Top of Material shown

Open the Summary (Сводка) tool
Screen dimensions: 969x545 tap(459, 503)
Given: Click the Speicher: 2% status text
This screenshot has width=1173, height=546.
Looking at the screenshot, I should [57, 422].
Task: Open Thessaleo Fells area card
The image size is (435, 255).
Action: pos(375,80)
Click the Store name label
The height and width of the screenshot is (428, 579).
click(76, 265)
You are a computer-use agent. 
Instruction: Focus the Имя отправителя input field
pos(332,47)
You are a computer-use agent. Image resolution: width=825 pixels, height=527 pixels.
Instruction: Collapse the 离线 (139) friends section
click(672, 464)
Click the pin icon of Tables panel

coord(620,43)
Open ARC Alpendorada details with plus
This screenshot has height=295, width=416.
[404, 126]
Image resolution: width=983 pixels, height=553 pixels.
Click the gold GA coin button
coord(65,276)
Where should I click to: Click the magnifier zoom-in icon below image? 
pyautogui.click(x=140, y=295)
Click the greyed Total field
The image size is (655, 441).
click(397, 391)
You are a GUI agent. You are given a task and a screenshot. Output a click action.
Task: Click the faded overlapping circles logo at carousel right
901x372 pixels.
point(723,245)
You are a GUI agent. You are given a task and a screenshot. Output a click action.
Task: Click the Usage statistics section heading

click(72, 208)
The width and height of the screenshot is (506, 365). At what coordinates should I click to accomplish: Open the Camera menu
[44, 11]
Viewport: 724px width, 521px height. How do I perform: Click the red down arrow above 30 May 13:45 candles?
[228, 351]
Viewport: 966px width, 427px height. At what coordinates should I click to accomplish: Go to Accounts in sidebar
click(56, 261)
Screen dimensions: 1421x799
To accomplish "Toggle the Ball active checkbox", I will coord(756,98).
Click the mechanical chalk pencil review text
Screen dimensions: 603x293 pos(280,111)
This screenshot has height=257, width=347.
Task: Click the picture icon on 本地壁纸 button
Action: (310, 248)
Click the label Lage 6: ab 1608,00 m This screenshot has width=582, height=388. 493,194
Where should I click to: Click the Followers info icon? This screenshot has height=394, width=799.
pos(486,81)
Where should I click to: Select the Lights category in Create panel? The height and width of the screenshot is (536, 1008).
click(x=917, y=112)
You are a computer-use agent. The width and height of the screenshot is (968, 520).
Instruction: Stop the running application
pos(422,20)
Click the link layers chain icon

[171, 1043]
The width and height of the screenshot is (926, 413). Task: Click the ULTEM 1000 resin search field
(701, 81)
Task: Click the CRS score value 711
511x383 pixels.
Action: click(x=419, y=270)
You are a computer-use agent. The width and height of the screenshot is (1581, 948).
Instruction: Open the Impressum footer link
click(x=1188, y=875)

Bottom of Material shown

Print every record above. Keep each one exactly as it is.

- Response below -
Open the Summary (Сводка) tool
Screen dimensions: 969x545 tap(459, 503)
Given: Click the Speicher: 2% status text
This screenshot has width=1173, height=546.
Looking at the screenshot, I should [57, 422].
Task: Open Thessaleo Fells area card
The image size is (435, 255).
Action: pos(375,80)
Click the Store name label
The height and width of the screenshot is (428, 579).
click(76, 265)
You are a computer-use agent. 
Instruction: Focus the Имя отправителя input field
pos(332,47)
You are a computer-use agent. Image resolution: width=825 pixels, height=527 pixels.
Instruction: Collapse the 离线 (139) friends section
click(672, 464)
Click the pin icon of Tables panel

coord(620,43)
Open ARC Alpendorada details with plus
This screenshot has height=295, width=416.
[404, 126]
Image resolution: width=983 pixels, height=553 pixels.
Click the gold GA coin button
coord(65,276)
Where should I click to: Click the magnifier zoom-in icon below image? 
pyautogui.click(x=140, y=295)
Click the greyed Total field
The image size is (655, 441).
click(397, 391)
You are a GUI agent. You are given a task and a screenshot. Output a click action.
Task: Click the faded overlapping circles logo at carousel right
901x372 pixels.
point(723,245)
You are a GUI agent. You are given a task and a screenshot. Output a click action.
Task: Click the Usage statistics section heading

click(72, 208)
The width and height of the screenshot is (506, 365). At what coordinates should I click to accomplish: Open the Camera menu
[44, 11]
Viewport: 724px width, 521px height. How do I perform: Click the red down arrow above 30 May 13:45 candles?
[228, 351]
Viewport: 966px width, 427px height. At what coordinates should I click to accomplish: Go to Accounts in sidebar
click(56, 261)
Screen dimensions: 1421x799
To accomplish "Toggle the Ball active checkbox", I will coord(756,98).
Click the mechanical chalk pencil review text
Screen dimensions: 603x293 pos(280,111)
This screenshot has height=257, width=347.
Task: Click the picture icon on 本地壁纸 button
Action: (310, 248)
Click the label Lage 6: ab 1608,00 m This screenshot has width=582, height=388. 493,194
Where should I click to: Click the Followers info icon? This screenshot has height=394, width=799.
pos(486,81)
Where should I click to: Select the Lights category in Create panel? The height and width of the screenshot is (536, 1008).
click(x=917, y=112)
You are a computer-use agent. The width and height of the screenshot is (968, 520).
Instruction: Stop the running application
pos(422,20)
Click the link layers chain icon

[171, 1043]
The width and height of the screenshot is (926, 413). Task: Click the ULTEM 1000 resin search field
(701, 81)
Task: Click the CRS score value 711
511x383 pixels.
Action: click(x=419, y=270)
You are a computer-use agent. The width and height of the screenshot is (1581, 948).
Instruction: Open the Impressum footer link
click(x=1188, y=875)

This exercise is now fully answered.